Alla Striscia di Gaza questo Consolato Generale, come gli altri partner europei, dedicano una attenzione prioritaria attraverso attività di cooperazione e programmi umanitari. L’ultimo intervento d’emergenza è stato effettuato qualche settimana fa, concorrendo ad un progetto del WFP per alleviare gli effetti della tempesta Alexa. Numerose sono anche le visite dall’Italia che organizziamo all’interno della Striscia per innalzare il livello di consapevolezza riguardo alla criticità della situazione.

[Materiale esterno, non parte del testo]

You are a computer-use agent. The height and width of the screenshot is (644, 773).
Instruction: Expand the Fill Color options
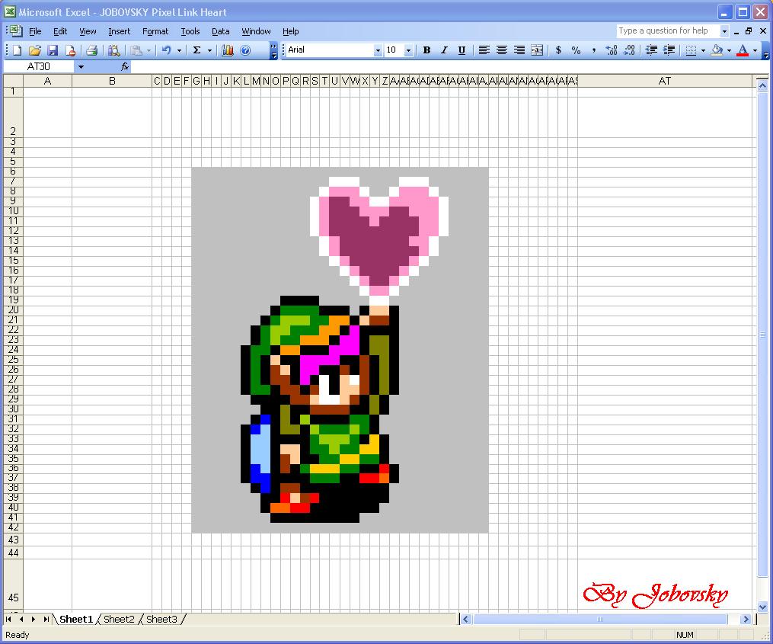(729, 50)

L’introduzione del sistema biometrico nei Territori Palestinesi ha comportato la necessità di risolvere una serie di problematiche diverse, stante la molteplicità delle realtà su cui operiamo. A Gerusalemme è possibile effettuare la raccolta presso i nostri uffici. A Ramallah abbiamo aperto un ufficio per venire incontro alle richieste di coloro che non possono oltrepassare i check-point. A Gaza si è deciso di provvedere con l’invio di un funzionario itinerante, equipaggiato di un computer portatile ad hoc (che ci siamo praticamente andati a prendere a Roma), addetto alla raccolta dei dati biometrici, ciò che avviene regolarmente ogni qual volta riceviamo una domanda di visto. Si tratta di un intervento dispendioso in termini di mezzi e risorse, che tuttavia svolgiamo prioritariamente proprio perché l’obiettivo è quello di non lasciare neanche una sola richiesta proveniente da Gaza inevasa, ritenendo che questo sia il modo più idoneo per esprimere solidarietà ad una popolazione che patisce ogni giorno conseguenze di una situazione nella quale non ha possibilità di scelta.

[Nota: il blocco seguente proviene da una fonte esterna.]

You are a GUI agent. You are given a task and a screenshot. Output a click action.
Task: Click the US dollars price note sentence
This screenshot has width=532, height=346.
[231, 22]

Sempre a Gaza, stiamo cercando di realizzare un sistema di raccolta permanente, attraverso un’idonea apparecchiatura, ma incontriamo difficoltà tecniche nell’assicurare la protezione informatica dei dati a causa delle frequenti interruzioni di energia elettrica.

Degli altri partner europei, la Francia può avvalersi di un proprio Centro Culturale; la Spagna ha installato un’apparecchiatura fissa ma applica procedure diverse, che non richiedono gli stessi standard di sicurezza delle nostre; la Germania fa come noi; belgi, danesi e norvegesi si recano con un portatile presso un Centro Comune, cui noi non abbiamo potuto aderire perché costava troppo; altri Paesi, infine, mandano al momento i richiedenti presso le ambasciate all’Ambasciata al Cairo.

In poche parole, non vi è nessuno a Gaza la cui domanda di visto non possa essere e non venga soddisfatta da parte di questo Consolato Generale sempre che, naturalmente, ne sussistano i requisiti di legge.
Con i saluti più cordiali,

Davide La Cecilia, Console Generale d’Italia a Gerusalemme

 

In merito all’articolo apparso sul nostro giornale riguardante le nuove procedure per la richiesta di visti di ingresso in Europa dai Territori Occupati, abbiamo operato a seguito della segnalazione di alcuni palestinesi residenti nella Striscia, dallo scorso novembre impossibilitati a fare domanda di ingresso in Italia.
Come spiegato nell’articolo, siamo a conoscenza – come ci è stato riportato anche dagli uffici della diplomazia italiana nel Paese – del fatto che il Consolato Italiano di Gerusalemme sta lavorando alla soluzione dei problemi tecnici che impediscono ad oggi le normali procedure.